Text shown ::
--- --- ---
23 Years Ago: Pixies release Doolittle
On April 18, 1989, the Pixies released their second album, Doolittle. Unlike their previous releases, 1987's Come On Pilgrim EP and 1988's Surfer Rosa, Doolittle received a proper American release, their label 4AD Records having signed a distribution deal with Elektra for this album.
That connection brought the formerly underground band a much higher level of visibility: MTV not only started playing the videos for the singles "Monkey Gone To Heaven" and "Here Comes Your Man," the band even hosted the nightly alt-rock series PostModern MTV for a week. (In typically difficult style, they did the entire week's worth of shows in the style of the video for "Here Comes Your Man": the band members sat in front of the cameras with their mouths open, while their pre-recorded voices were supplied by off-stage tape recorders.)
It certainly helped that even aside from those two songs, the album was filled with instant classics: the ironically poppy "Wave of Mutilation," "I Bleed, "Gouge Away" and the opening "Debaser," whose repeated lyrical references to Luis Buñuel and Salvador Dali's controversial short film Un Chien Andalou inspired both a generation of artsy indie kids' fascination with surrealism and the name of the popular '80s-alt-rock blog Slicing Up Eyeballs.
Produced by Gil Norton (Echo and the Bunnymen, China Crisis), the album sounded less brash than the Pixies' earlier work, incorporating strings on "Monkey Gone To Heaven" and slide guitar on "Silver." The cleaner sound actually emphasized both Black Francis' non-sequitur lyrics and the band's sonic trademark, a quiet-LOUD-quiet dynamic that would become one of the blueprints of the alt-rock sound.
Contrary to some histories, the Pixies hardly invented this dynamic -- Throwing Muses, another Boston-area band signed to 4AD who had worked with Norton, used it to good effect as well -- but they're the ones who brought it into the mainstream, tangentially: Kurt Cobain always acknowledged that Nirvana's "Smells Like Teen Spirit" was basically the Pixies genetically spliced with Boston's "More Than A Feeling."
Unfortunately, Doolittle turned out to be the beginning of the end for the Pixies: the mercurial Francis started pushing bassist Kim Deal out of the spotlight starting with 1990's Bossanova, and his own songwriting started to verge on self-parody by 1991's Trompe le Monde. The band split shortly after that disappointing last album, and although they've had a fractious on-again, off-again reunion holding for live shows, a new album seems unlikely.
Still, even if they were only able to keep up this level of quality for one album, that's more than a lot of other bands can manage. And frankly, even at the time, not everyone on Boston's indie rock scene knew they had it in them. As my Bostonian wife once put it, half-admiring, half-baffled, "The Pixies were just that band who opened for everyone at Bunratty's. Then they go to England and become superstars. Go figure."
--- --- ---
Excerpted data ::
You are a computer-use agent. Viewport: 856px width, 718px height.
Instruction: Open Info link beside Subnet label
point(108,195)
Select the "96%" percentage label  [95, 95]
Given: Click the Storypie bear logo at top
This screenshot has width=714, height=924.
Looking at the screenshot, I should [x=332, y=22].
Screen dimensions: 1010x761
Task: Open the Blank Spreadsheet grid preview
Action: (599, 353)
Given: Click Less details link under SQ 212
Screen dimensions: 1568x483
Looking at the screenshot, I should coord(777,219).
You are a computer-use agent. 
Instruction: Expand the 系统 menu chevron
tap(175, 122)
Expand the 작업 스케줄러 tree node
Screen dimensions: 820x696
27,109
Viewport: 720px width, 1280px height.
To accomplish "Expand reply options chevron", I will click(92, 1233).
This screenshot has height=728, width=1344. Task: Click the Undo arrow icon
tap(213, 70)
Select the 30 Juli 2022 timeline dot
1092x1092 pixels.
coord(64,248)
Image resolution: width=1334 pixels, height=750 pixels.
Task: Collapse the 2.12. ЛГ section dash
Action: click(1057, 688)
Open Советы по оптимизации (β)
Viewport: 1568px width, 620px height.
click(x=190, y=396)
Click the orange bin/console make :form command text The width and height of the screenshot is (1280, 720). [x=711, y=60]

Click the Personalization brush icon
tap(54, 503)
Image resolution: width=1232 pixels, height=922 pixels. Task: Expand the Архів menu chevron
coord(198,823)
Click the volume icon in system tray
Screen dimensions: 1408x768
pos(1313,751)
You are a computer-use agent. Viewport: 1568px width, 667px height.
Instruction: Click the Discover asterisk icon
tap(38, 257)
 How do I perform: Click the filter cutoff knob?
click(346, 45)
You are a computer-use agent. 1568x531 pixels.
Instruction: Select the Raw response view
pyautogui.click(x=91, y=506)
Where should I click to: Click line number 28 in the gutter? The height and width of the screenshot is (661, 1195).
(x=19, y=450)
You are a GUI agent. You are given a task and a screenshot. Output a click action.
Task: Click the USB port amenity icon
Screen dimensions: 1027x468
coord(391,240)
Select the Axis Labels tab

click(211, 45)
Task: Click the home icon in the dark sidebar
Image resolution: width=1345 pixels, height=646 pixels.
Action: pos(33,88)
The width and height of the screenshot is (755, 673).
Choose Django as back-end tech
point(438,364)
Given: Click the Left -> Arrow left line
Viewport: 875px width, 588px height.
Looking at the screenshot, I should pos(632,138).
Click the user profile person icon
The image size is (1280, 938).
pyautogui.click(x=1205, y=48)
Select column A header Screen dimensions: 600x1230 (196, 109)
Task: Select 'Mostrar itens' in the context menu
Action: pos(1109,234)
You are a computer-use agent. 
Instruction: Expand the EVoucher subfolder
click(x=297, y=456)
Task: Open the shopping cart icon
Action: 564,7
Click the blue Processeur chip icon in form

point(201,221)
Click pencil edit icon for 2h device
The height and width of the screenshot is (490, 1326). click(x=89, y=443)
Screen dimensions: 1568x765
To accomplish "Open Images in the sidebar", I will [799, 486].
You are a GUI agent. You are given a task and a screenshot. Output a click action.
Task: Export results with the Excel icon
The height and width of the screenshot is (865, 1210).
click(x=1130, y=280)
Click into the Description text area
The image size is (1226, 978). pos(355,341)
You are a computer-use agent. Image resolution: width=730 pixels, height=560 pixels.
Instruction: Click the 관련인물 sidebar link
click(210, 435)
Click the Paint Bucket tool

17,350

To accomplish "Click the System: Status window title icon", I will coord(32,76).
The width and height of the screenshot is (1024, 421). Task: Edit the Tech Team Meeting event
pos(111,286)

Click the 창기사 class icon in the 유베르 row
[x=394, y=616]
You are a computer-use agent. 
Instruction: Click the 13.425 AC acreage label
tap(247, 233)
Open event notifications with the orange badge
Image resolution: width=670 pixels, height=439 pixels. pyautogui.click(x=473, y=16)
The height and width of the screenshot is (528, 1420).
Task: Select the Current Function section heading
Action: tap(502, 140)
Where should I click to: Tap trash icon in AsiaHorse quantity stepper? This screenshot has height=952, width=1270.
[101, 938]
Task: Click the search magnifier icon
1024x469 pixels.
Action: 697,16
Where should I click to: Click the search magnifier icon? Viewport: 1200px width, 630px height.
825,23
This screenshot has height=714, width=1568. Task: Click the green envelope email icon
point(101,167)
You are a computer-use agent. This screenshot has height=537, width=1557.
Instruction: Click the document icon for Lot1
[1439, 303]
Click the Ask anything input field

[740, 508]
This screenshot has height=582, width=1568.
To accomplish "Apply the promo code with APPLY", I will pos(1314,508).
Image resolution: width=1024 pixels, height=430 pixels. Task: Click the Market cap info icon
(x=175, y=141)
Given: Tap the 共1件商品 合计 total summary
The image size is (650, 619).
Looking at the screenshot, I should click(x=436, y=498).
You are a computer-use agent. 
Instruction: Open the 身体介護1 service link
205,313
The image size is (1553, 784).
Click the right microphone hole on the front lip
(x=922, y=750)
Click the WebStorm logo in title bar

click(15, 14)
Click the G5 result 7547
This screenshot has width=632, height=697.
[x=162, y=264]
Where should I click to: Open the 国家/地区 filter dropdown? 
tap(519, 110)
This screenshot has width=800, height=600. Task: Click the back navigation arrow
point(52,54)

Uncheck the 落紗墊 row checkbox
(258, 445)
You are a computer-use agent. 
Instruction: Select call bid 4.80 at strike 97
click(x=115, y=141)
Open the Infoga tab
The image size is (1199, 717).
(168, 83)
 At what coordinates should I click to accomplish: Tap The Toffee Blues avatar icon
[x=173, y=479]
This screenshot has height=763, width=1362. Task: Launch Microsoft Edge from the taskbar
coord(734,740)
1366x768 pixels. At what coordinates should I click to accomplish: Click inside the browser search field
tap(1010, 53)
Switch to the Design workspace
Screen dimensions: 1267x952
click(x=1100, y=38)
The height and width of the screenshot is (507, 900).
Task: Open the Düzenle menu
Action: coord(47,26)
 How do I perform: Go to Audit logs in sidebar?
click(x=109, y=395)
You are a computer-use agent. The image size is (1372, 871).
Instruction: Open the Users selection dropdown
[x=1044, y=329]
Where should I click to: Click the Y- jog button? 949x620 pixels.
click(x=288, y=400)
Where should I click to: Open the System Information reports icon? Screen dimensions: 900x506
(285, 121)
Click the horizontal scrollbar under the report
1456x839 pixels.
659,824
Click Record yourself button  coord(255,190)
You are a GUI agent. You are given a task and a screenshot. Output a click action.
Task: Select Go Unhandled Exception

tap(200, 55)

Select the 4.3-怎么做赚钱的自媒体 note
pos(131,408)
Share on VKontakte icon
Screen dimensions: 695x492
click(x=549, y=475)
--- --- ---
Exercise :: In the Doolittle anniversary article, transcribe the passage starting at "Contrary to some" and ending at "album seems unlikely.".

Answer to the exercise ::
Contrary to some histories, the Pixies hardly invented this dynamic -- Throwing Muses, another Boston-area band signed to 4AD who had worked with Norton, used it to good effect as well -- but they're the ones who brought it into the mainstream, tangentially: Kurt Cobain always acknowledged that Nirvana's "Smells Like Teen Spirit" was basically the Pixies genetically spliced with Boston's "More Than A Feeling."
Unfortunately, Doolittle turned out to be the beginning of the end for the Pixies: the mercurial Francis started pushing bassist Kim Deal out of the spotlight starting with 1990's Bossanova, and his own songwriting started to verge on self-parody by 1991's Trompe le Monde. The band split shortly after that disappointing last album, and although they've had a fractious on-again, off-again reunion holding for live shows, a new album seems unlikely.